This year’s winning entry in Memphis Jewish Federation’s 10th Annual Holocaust Essay contest was written by Nashville resident and Franklin High School 12th Grader Jake Bengelsdorf. He traveled to Memphis to read this essay at Yom HaShoah, which took place Thursday evening.
There is one course of action so powerful that it can defeat any aggressor. Stronger than hatred, and stronger than violence. Stronger than all the hostility and egregious acts the world has to offer. Stronger than the Schutzstaffel, stronger than the Einsatzgruppen. Stronger than the 2100 soldiers, 13 heavy machine guns, 69 handheld machine guns, 135 submachine guns, multiple howitzers, and 1,358 rifles used to destroy the Warsaw Ghetto.
It provides a key to hope and to life in one of the most destitute and savage places on Earth, the Warsaw Ghetto. It sparks hope in the masses and strikes fear in the oppressor. While barrages of Nazi bullets may rain down on the remaining Jewish citizens of the Warsaw Ghetto, their one secret weapon is in their indomitable and inviolable power of resistance. Resistance was not death – but a choice of how to live in the moments before one died.

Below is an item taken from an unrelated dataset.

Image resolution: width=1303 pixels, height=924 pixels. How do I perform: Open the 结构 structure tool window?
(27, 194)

Resistance had a myriad of faces in the ghetto, constituting not only of those who fought but those who inspired others to do the same. While the Warsaw sky burned red, underneath the rubble the nascent Jewish Combat Organization was born into the most gruesome conditions imaginable. The fighters, led by commander Mordecai Anielwicz, took out 12 Nazi soldiers, initiating the largest and first urban uprising in German-occupied Europe by the most poor, barren, unequipped, emaciated, and bereft populace in Warsaw – David had defeated Goliath once again. These actions inspired Jews in more than 100 ghettos to form underground movements with the goal of escaping the ghetto and revolting. A spark of hope spread like wildfire, a veritable Ner Tamid for the Jewish people in their darkest hour.

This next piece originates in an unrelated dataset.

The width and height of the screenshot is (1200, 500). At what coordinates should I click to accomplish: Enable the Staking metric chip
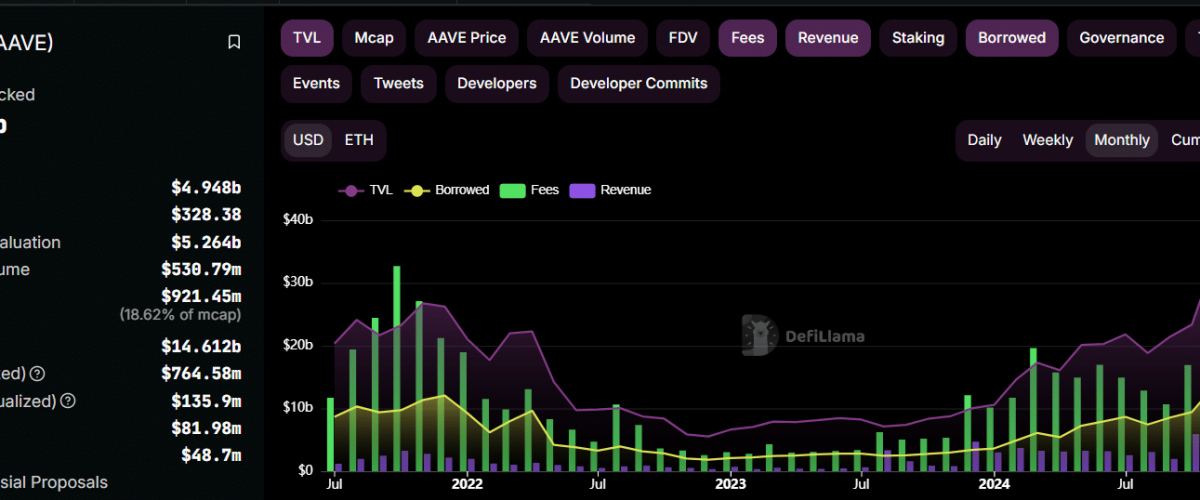[x=917, y=38]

When the Nazis seemed resolute in killing the Jews of the Warsaw Ghetto, the Jews fought back in resistance. After weeks of onslaught and aggression, the Jews still fought back in resistance. And when the Nazis wanted to rid the world of the Jewish religion, the Jews defied them and celebrated life and tradition in resistance and resilience. The face of resistance can come from the rugged countenance of a ZOB fighter, or the gaunt profile of a child studying Torah underground. In spite of the Nazi’s, Jews taught children, had seders, used raisins and beets to make wine, and kept kashrut. The practicing Jews of the Warsaw Ghetto were clinging onto their heritage as tightly as they could, and in doing so, resisted the Final Solution with bravery and fervor.

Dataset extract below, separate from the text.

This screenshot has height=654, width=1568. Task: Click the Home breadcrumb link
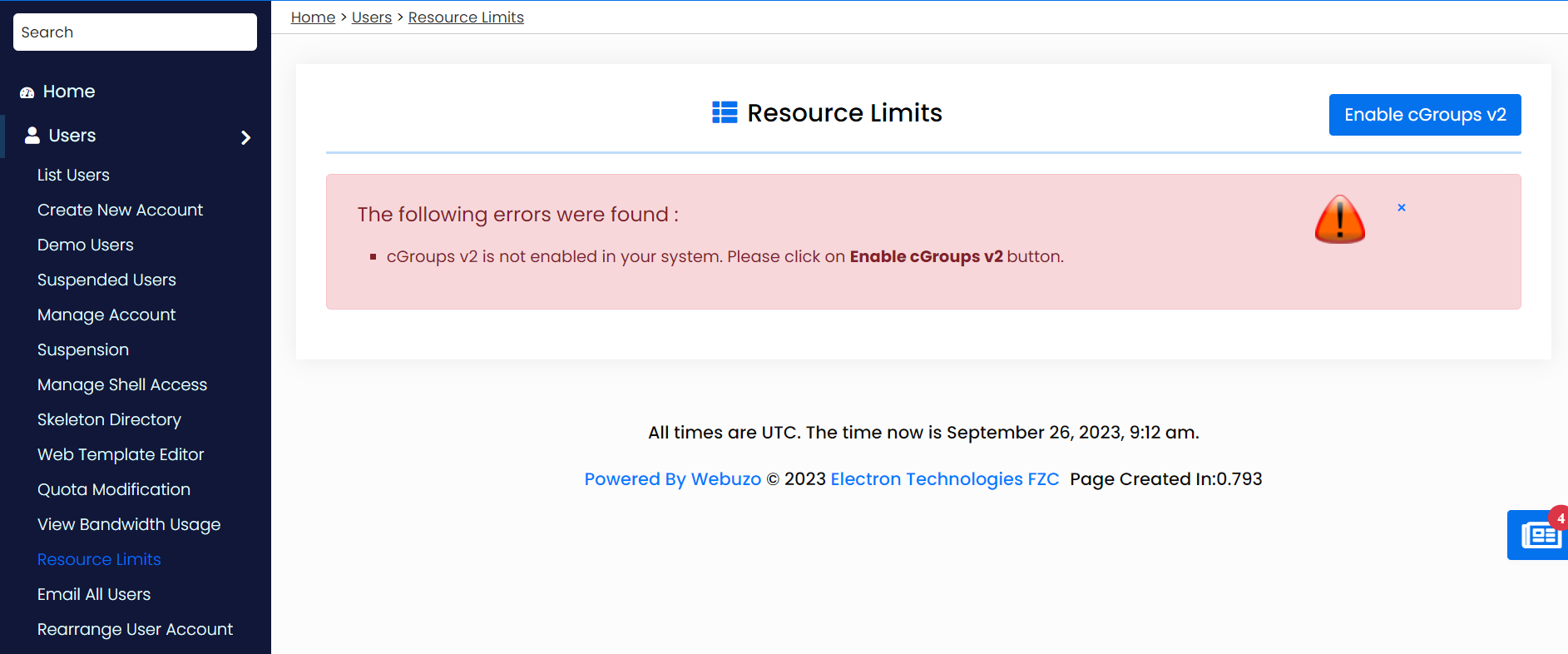pos(313,17)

Seventy-five years later, on a Poland trip
with my summer camp, I was reminded of the Warsaw Ghetto’s unexplainable vigor
at Shabbat services in Warsaw’s Nożyk synagogue, the only surviving prewar shul
in the city. As I took my seat, an aging but spry man with a thick New York
accent sat next to me and asked for a siddur – he was a Warsaw Ghetto survivor
who escaped as a child to the Aryan side of the city. I sat in awe as he got up
later to lead Musaf with a profound energy that could have come from an Olympic
athlete. His kavanah and ruach dumbfounded me, as I knew he was praying for
every one of his peers who didn’t get the chance to pray. Praying for the souls
that were lost on this very ground. Praying, in resistance.
To understand the Holocaust, to understand the survivors, and to understand their memories carried on by this man, one must not only analyze the tribulations of the Jewish people – but how they resisted, and how they lived with vitality in the moments before they died.